A organização Médicos Sem Fronteiras classificou a declaração do governo dos EUA como "um passo fundamental na direção do consenso de que proteger vidas é mais importante do que proteger direitos de propriedade intelectual". "É também uma oportunidade para que países como o Brasil retomem sua posição histórica de colocar a saúde pública acima dos interesses comerciais", disse Felipe Carvalho, coordenador no Brasil da Campanha de Acesso da entidade.
"As soluções voluntárias que o Brasil tem defendido não estão à altura do desafio de oferecer vacinação universal contra a covid-19 e precisam ser complementadas por estratégias como a suspensão dos direitos de propriedade intelectual na OMC", opinou Carvalho. "Suspender as patentes é essencial para reverter o cenário atual de desigualdade no acesso a vacinas e outras tecnologias essenciais de saúde."
A entidade Conectas Direitos Humanos também deixou claro que o isolamento do Brasil é cada vez mais evidente. "Com sua postura, o governo Bolsonaro continua contribuindo para ampliar ainda mais a catástrofe humanitária que estamos vivendo", disse a diretora-executiva da organização, Juana Kweitel. "Felizmente, ele está ficando cada vez mais isolado nessa posição. A virada dos Estados Unidos pode ser fundamental para reduzir a desigualdade abissal no acesso as vacinas entre os diferentes países", completou.
Pressão sobre países
Europeus, japoneses, suíços e outros continuam a se opor à ideia da suspensão de patentes. Mas o gesto americano coloca uma enorme pressão para que esses países também mudem de opinião publicamente e nas negociações.

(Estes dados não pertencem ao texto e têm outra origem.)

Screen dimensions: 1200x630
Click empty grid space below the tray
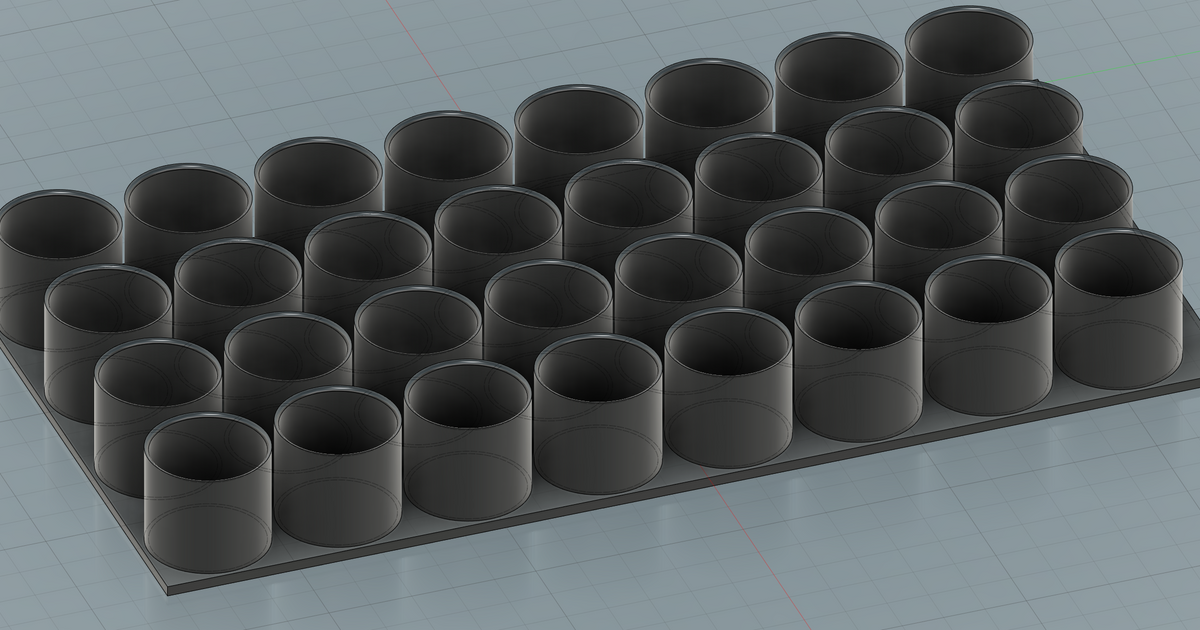(600, 600)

Num comunicado que causou um terremoto entre diplomatas, a negociadora comercial chefe dos EUA, Katherine Tai, disse que seu governo era "a favor da suspensão (de patentes) na OMC" e que era "a favor do que os autores da proposta estavam tentando atingir, que é maior acesso, maior capacidade de fabricação e mais doses nos braços".

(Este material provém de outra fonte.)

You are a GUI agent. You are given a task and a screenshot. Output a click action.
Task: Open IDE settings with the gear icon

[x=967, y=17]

De acordo com a Casa Branca, o governo americano agora fará parte das negociações em Genebra para que um acordo seja atingido. Washington admite que não será um processo fácil.
Ações das empresas desabaram
Assim que o anúncio foi feito, as ações de empresas do setor desabaram. A proposta americana, porém, não é tão ampla quanto a dos países emergentes, que pedem a suspensão de patentes para todos os produtos, equipamentos e tecnologias que possam ser usadas contra a covid-19. A Casa Branca quer tal princípio apenas para vacinas.
A partir da próxima semana, negociações neste sentido vão ser iniciadas, rompendo um impasse que durava desde outubro de 2020.
Enquanto milhões de pessoas continuam aguardando por vacinas, as empresas do setor já estimam ganhos avaliados em bilhões de dólares. Só a Pfizer prevê US$ 26 bilhões em receita, o mesmo valor que seria necessário para vacinar todos os africanos.